O álbum foi registrado no Estúdio Tambor (Rio de Janeiro) e produzido por Rafael Ramos (Pitty, Los Hermanos, Cachorro Grande). As participações incluem BaianaSystem, Orkestra Rumpilezz, Virginia Rodrigues, BNegão, Pedro Loureiro e Rafael Mike. "Eu gosto de representar estas vozes que não têm vez. Abro um espaço e vamos embora", assevera.

O otimismo por dias melhores é uma mensagem constante nas entrelinhas da entrevista. Amor é um recurso de sobrevivência e lição a ser compartilhada. O banquete de referências e ritmos entregue por Elza em "Planeta Fome" tem a ideia de nos pegar pela mão e nos soprar sabedoria. Ouvir uma mulher negra, idosa, artista e tão consciente das escolhas no presente é um privilégio.

Comportamento geral

"Precisava gritar mais, falar um pouco mais. E a música te dá esse direito, te dá essa liberdade de cantar e viver o que você sente. É isso que me dá orgulho também", reflete acerca dos temas explorados no lançamento. No território das composições "Planeta Fome" risca passado e futuro para desalinhar um Brasil por vezes utópico. Após "Libertação" (Russo Passapusso), o recado de "Menino" é provocativo: "Venha cá, menino. Não faça isso não. Sei que é muito triste não ter casa, não ter pão. Não te leva a nada, destruir o seu irmão. Você representa o futuro da nação", a voz solitária de Elza emociona.

Foto: Marcos Hermes

"Brasis" e "Blá blá blá" são inflamáveis e deságuam na releitura reggae de "Comportamento Geral", de Gonzaguinha (1945-1991). O reencontro com o compositor, de quem Elza gravou "O Gato", em 1972, repete em "Pequena Memória Para Um Tempo Sem Memória". Duas letras cortantes e assustadoramente relevantes para enfrentar a postura bovina do brasileiro no espectro político. Outra pérola nesse sentido é "Não recomendado", impactante cria de Caio Prado.

No conjunto de inéditas, "Não tá mais de graça" (Rafael Mike) dialoga com a letra de "A carne" (Seu Jorge, Marcelo Yuka e Ulisses Cappelletti) presente em "Do cóccix até o pescoço". Os versos atualizam a urgência pretendida por Elza: "A carne mais barata do mercado não tá mais de graça. Não tem bala perdida, tem seu nome, é bala autografada".
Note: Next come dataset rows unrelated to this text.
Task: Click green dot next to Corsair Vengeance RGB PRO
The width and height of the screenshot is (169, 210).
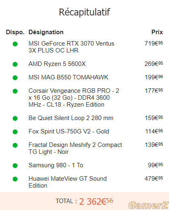Action: point(15,91)
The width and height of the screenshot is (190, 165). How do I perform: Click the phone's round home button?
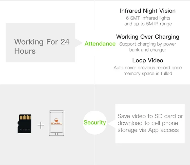point(56,134)
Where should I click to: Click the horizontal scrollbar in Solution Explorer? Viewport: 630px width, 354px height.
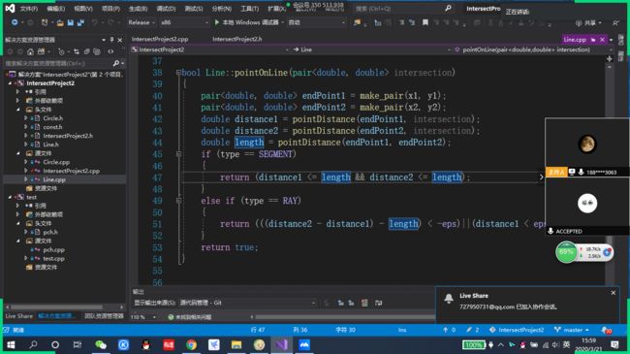point(64,306)
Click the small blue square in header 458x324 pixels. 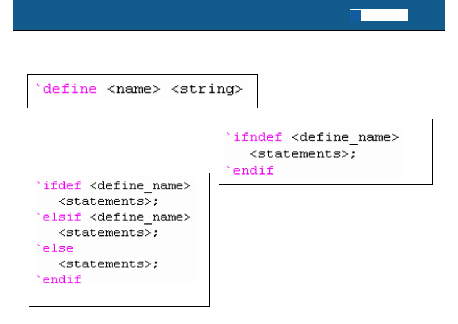coord(355,16)
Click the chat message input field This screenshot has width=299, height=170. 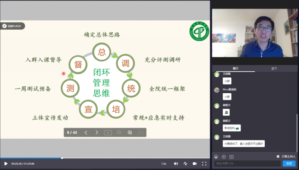click(247, 164)
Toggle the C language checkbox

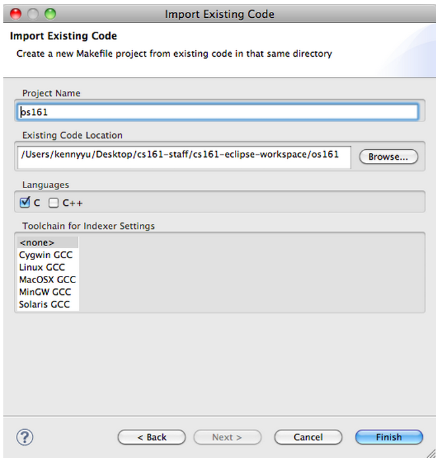[x=25, y=203]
"Planeta Fome" estreia dia 29 de setembro, no Palco Sunset do Rock in Rio. A promessa é de percorrer o País, levar a mensagem. Punk e corajosa, Elza segue insaciável. Da jovem que enfrentou Ary Barroso para a senhora dos Anos 2000 coexiste um altruísmo quase materno. Adverte que o "Planeta" está doente, mas há esperança. "Presta atenção. O Brasil está febril, vamos dar remédio que passa. Esse remédio é na mão do povo. Nas mãos do povo. Se o povo quiser acaba com essa febre logo. Vamos acabar com essa febre antes que vire pneumonia, tá bom minha gente? Beijo. Amo vocês, até breve".

Planeta Fome
Elza Soares
Deck
2019, 12 faixas

Duelo entre mensagem e música

Uma das características mais evidentes de "Planeta Fome" é a mudança dos produtores envolvidos na recente escalada artística protagonizada por Elza Soares. Sai a equipe paulistana guiada por Guilherme Kastrup (sob a direção artística de Romulo Fróes), que desenvolveu os impactantes "A mulher do fim do mundo" (2015) e "Deus é mulher" (2018) e entra em cena Rafael Ramos, figura forte da gravadora Deck.
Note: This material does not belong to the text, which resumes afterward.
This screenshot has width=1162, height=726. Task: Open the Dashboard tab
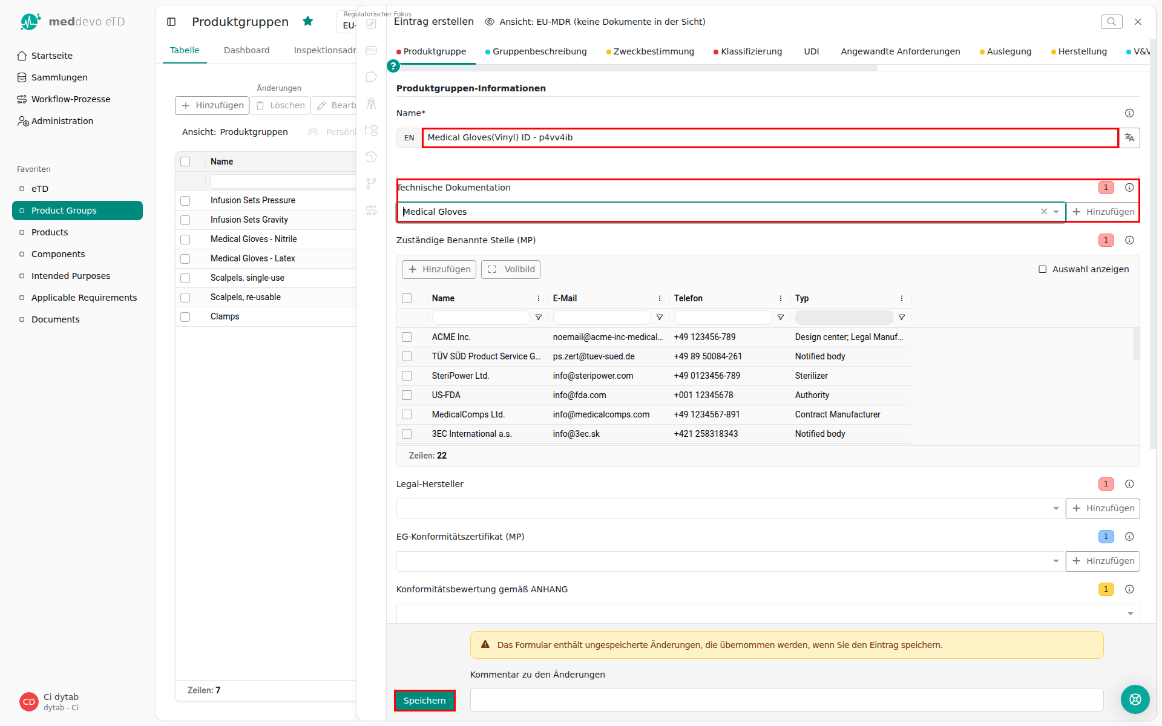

O desafio de Ramos é costurar a força contida na mensagem da cantora com os arranjos e releituras de canções já estabelecidas na memória do brasileiro. Nesse sentido, "Planeta Fome" soa até mais solar e pop, o que pouco significa ser superficial. Guitarras e arranjos de cordas dividem espaço com batidas que remetem ao soul, rap e afro beat. "Blá, Blá, Blá", por exemplo envereda por samples e acordes da cena hardcore carioca dos anos 1990. A regravação "Comportamento Geral" perde a pegada quase fúnebre da versão original para adentrar um reggae experimental.

Algumas escolhas ficam pelo caminho e soam desinteressantes. É o caso do clima "remixe" usado em "País do Sonho" e a camada de batidas e efeitos desnecessários em "Virei o Jogo". Independentemente do produtor envolvido, a voz de Elza Soares, sozinha, já é um milagre.